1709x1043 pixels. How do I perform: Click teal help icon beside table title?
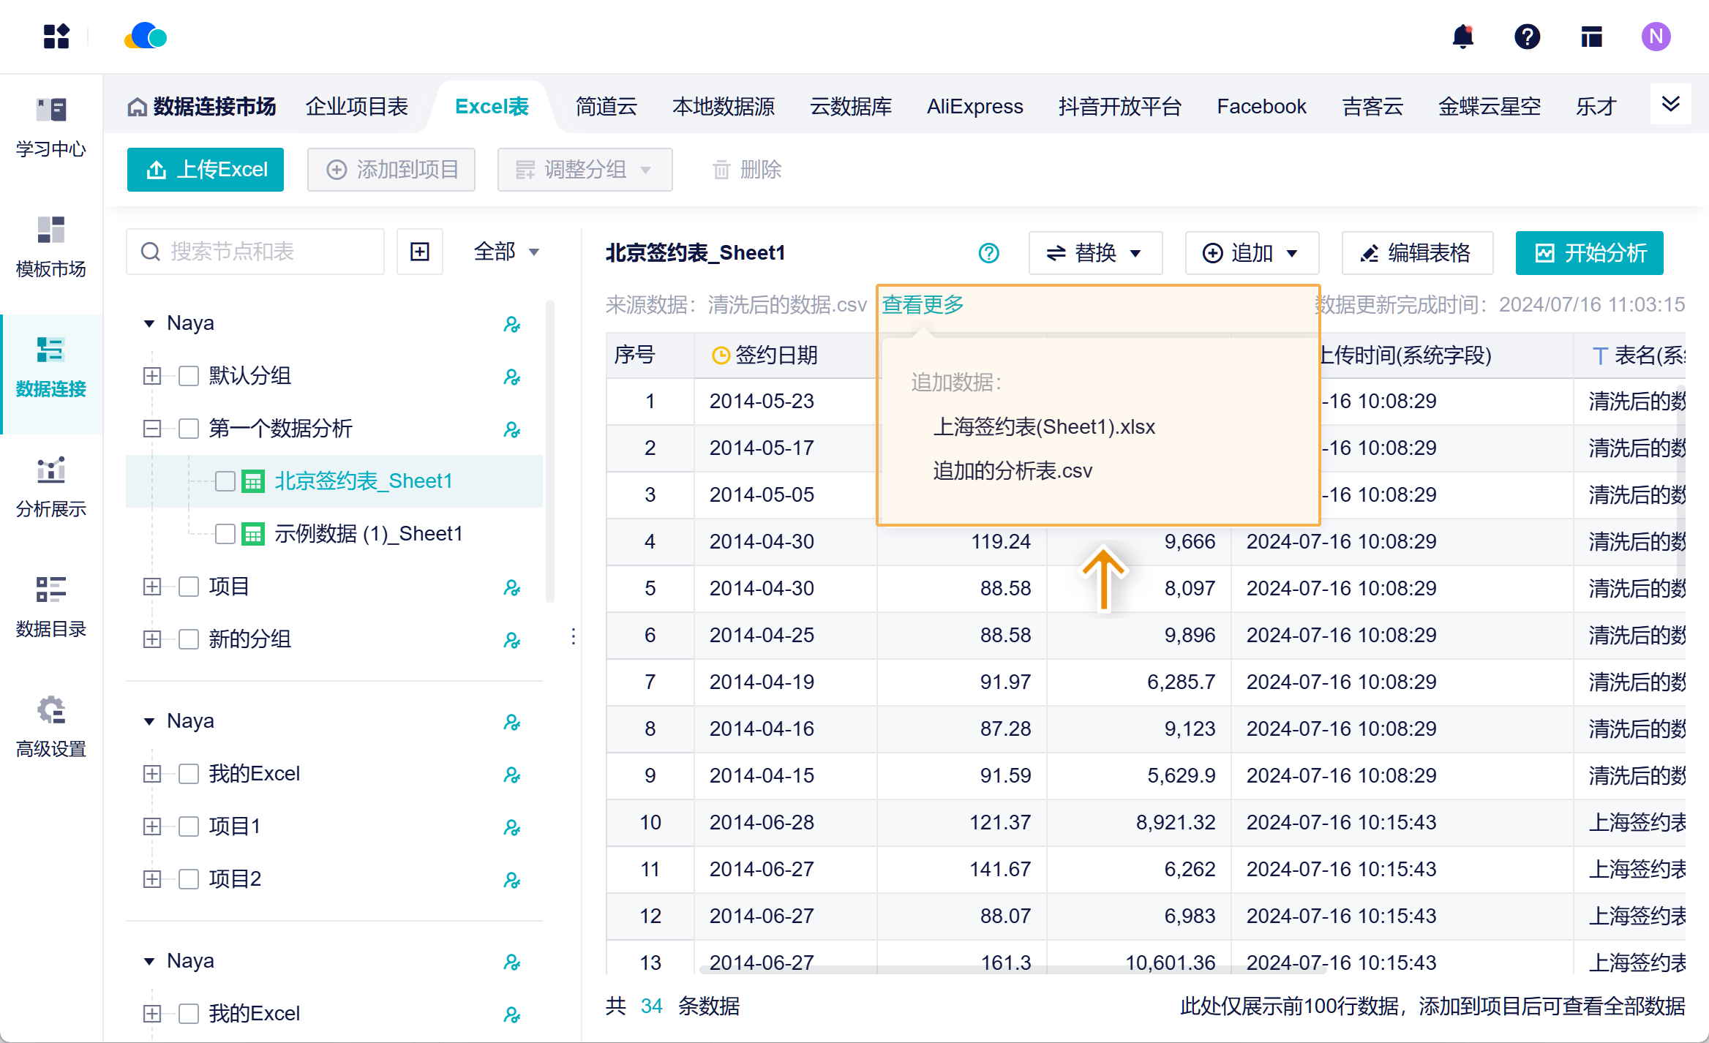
------------------------
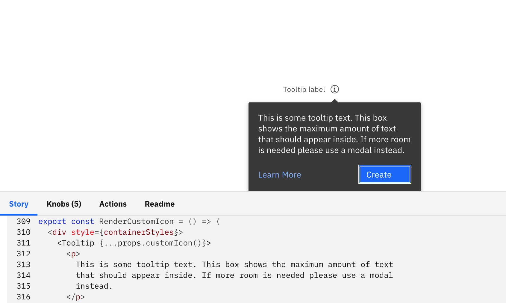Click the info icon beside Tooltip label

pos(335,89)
------------------------
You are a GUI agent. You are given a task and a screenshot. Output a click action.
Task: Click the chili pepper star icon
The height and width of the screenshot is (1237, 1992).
------------------------
• [What you are asked to do]: Scan the entries above for the word "screenshot" and collect each line holding it.

• [Result of the task]:
You are a GUI agent. You are given a task and a screenshot. Output a click action.
The height and width of the screenshot is (1237, 1992).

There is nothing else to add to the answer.